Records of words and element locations
━━━━━━

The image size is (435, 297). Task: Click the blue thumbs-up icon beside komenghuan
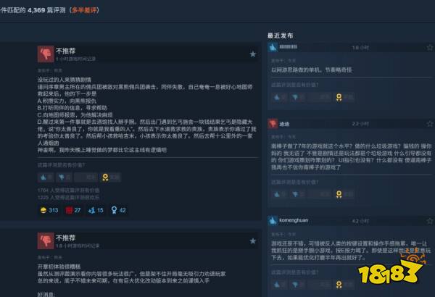pos(273,220)
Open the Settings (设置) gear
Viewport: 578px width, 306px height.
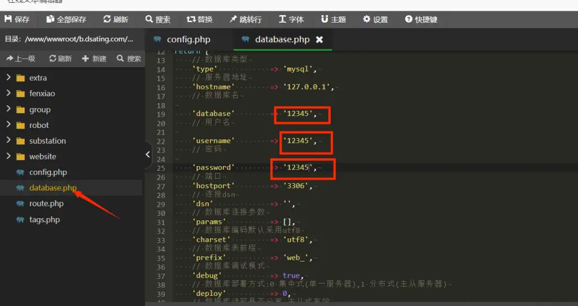pos(367,19)
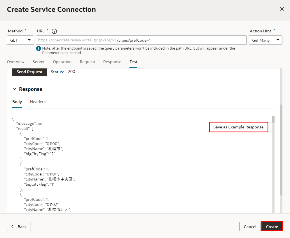Open the Action Hint dropdown
Viewport: 290px width, 238px height.
(x=265, y=40)
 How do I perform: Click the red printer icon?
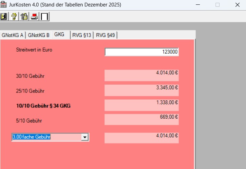click(x=35, y=17)
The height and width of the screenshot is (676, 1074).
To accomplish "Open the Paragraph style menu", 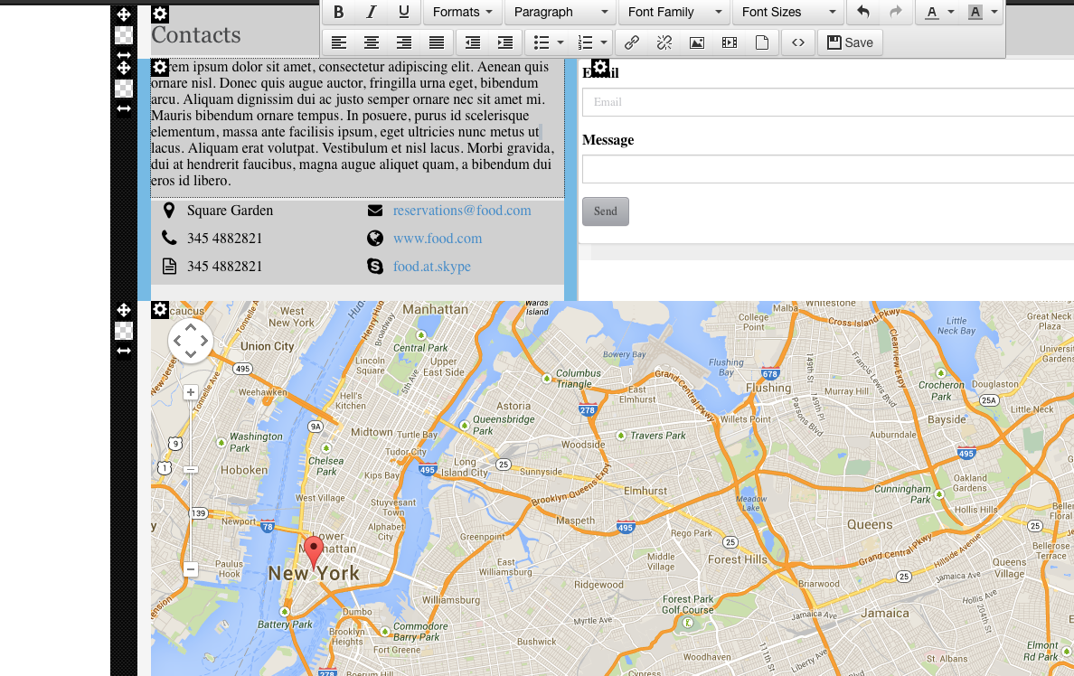I will [560, 12].
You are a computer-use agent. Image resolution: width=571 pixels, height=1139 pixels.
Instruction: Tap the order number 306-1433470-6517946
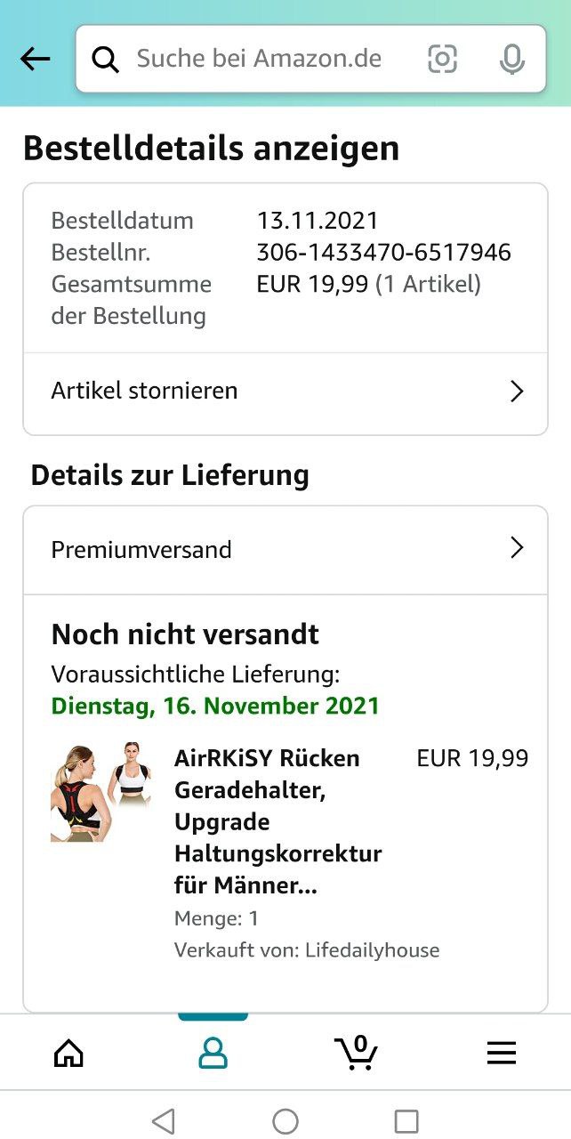click(383, 253)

━━━━━━

== What is expected ==
Show each line of the material above that contains the string "width".

== Output of the task ==
Viewport: 578px width, 306px height.
Viewport: 290px width, 238px height.
The height and width of the screenshot is (676, 1074).
You are a computer-use agent. Image resolution: width=571 pixels, height=1139 pixels.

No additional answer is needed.